■ **SUPPLIED TEXT**:
★ ★ ★ ★ ★ ★ ★

Mariage Frères (French, Mariage Brothers) is a French gourmet tea company, based in Paris. It was founded on 1 June 1854 by brothers Henri and Edouard Mariage.

History

The tea trade in France began to boom in the middle of the 17th century. At this time, King Louis XIV and the French East India Company encouraged the exploration of distant lands in the search of exotic goods. Around 1660, Nicolas and Pierre Mariage began voyaging on behalf of the royal court: Pierre was sent to Madagascar on a mission for the French East India Company, while Nicolas made several trips to Persia and India before being named part of an official deputation sent by Louis XIV to sign a trade agreement with the Shah of Persia. Successive generations of the Mariage family remained in the tea trade and in 1843, by then reflecting their experience and knowledge of the tea trade, members of the Mariage family opened their first wholesale shop in Paris.
 
On 1 June 1854 Henri and Edouard Mariage, founded the present-day Mariage Frères Tea Company. For over 130 years the company was managed by four generations of Mariage tea merchants who maintained a wholesale-only business from their Parisian warehouse. The business consisted of importing premium quality leaf teas from the Orient, which were then traded to first class hotels and tea shops in France.

In 1983 the company transformed itself from a wholesale import firm into a retail company. Under the leadership of Kitti Cha Sangmanee and Richard Bueno, Mariage Frères started opening tea houses within central Paris. The first tea emporium and tea salon, located on rue du Bourg-Tibourg, opened in the same building where Henri Mariage had his offices over 150 years ago. The 19th-century colonial and exotic furniture, cash registers, counters and tea instruments come from the historic former tea office and deposit in Rue du Cloître-Saint-Merri.

★ ★ ★ ★ ★ ★ ★

■ **STORED DATA**:

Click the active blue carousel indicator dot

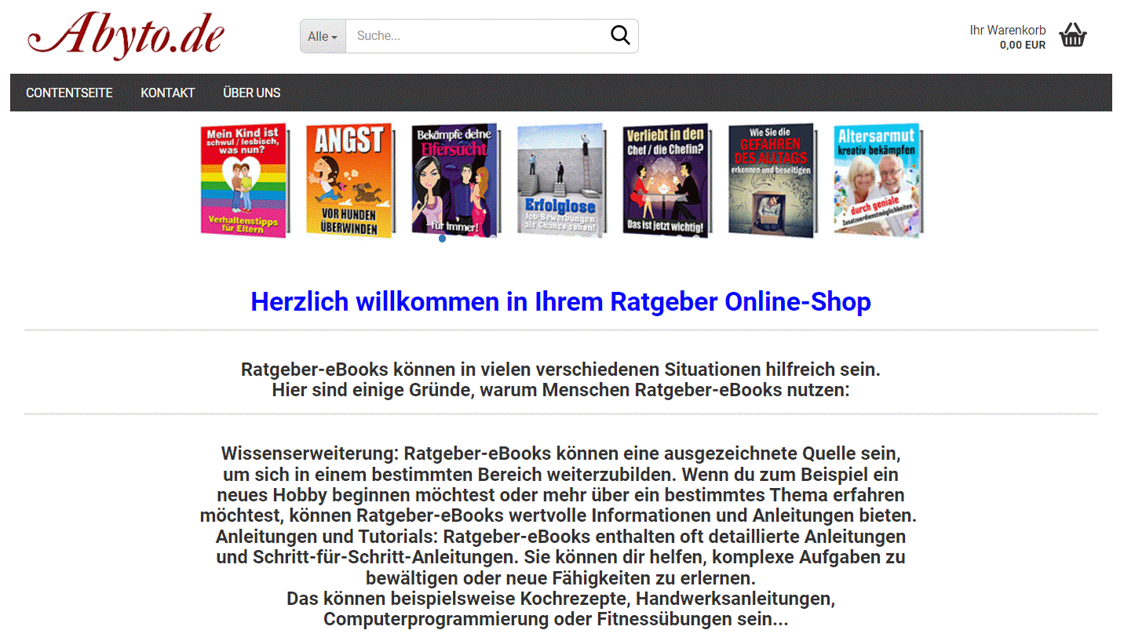click(442, 239)

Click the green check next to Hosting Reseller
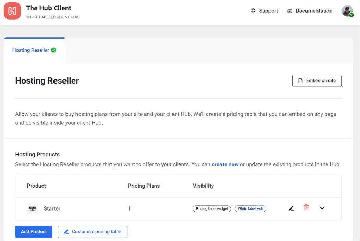click(x=54, y=50)
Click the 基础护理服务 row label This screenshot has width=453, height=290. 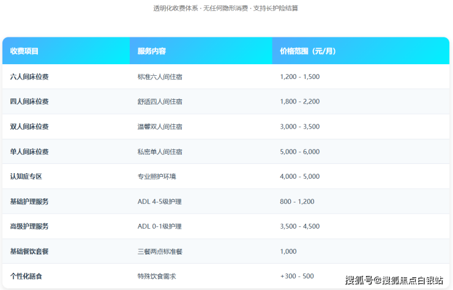point(29,201)
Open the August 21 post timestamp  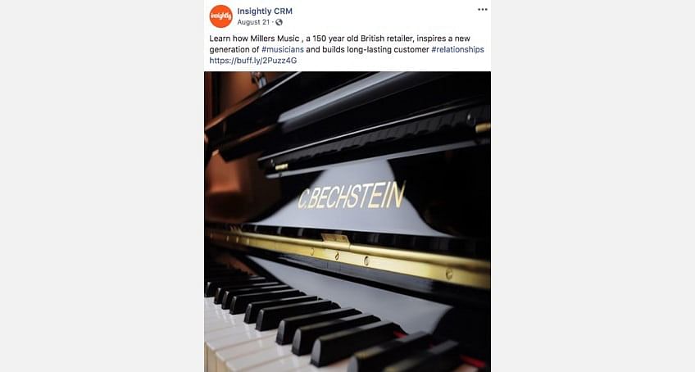(x=253, y=22)
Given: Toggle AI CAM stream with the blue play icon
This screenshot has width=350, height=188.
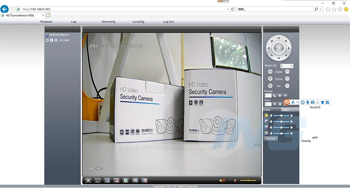Looking at the screenshot, I should coord(56,40).
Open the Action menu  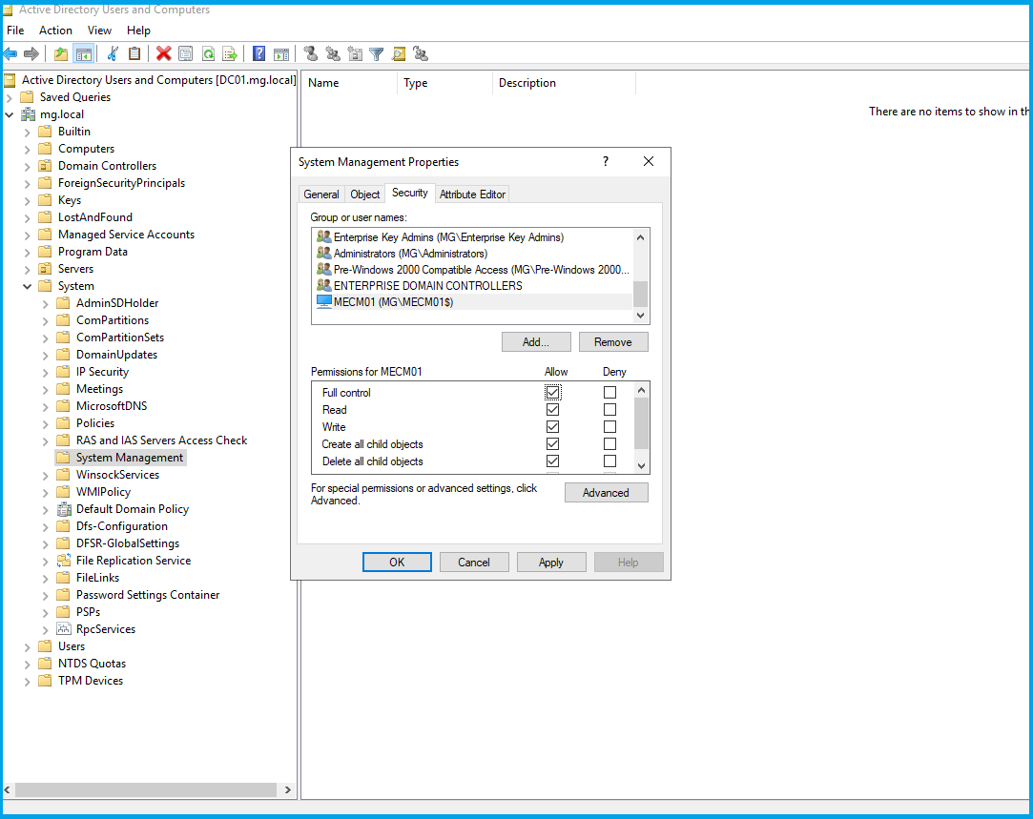[55, 31]
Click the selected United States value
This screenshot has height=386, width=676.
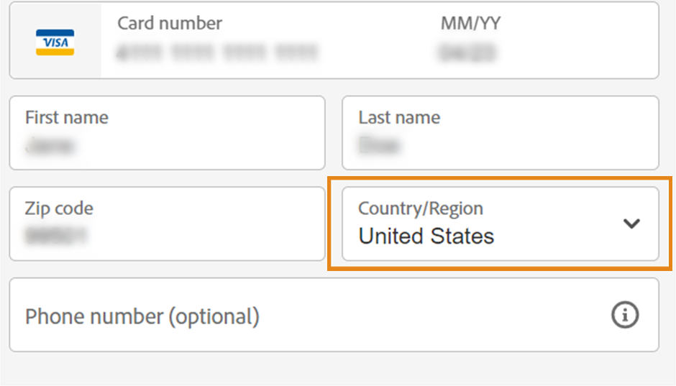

★ ★ ★ ★ ★ ★ ★

■ **WRITTEN TASKS**:
1 – According to the Mariage Frères text, in what year did the company change from a wholesale import firm into a retail company?
2 – Retype the part of the Mariage Frères text starting at "The tea trade in" and ending at "shop in Paris.".

■ **TASK RESPONSES**:
1 – 1983

2 –
The tea trade in France began to boom in the middle of the 17th century. At this time, King Louis XIV and the French East India Company encouraged the exploration of distant lands in the search of exotic goods. Around 1660, Nicolas and Pierre Mariage began voyaging on behalf of the royal court: Pierre was sent to Madagascar on a mission for the French East India Company, while Nicolas made several trips to Persia and India before being named part of an official deputation sent by Louis XIV to sign a trade agreement with the Shah of Persia. Successive generations of the Mariage family remained in the tea trade and in 1843, by then reflecting their experience and knowledge of the tea trade, members of the Mariage family opened their first wholesale shop in Paris.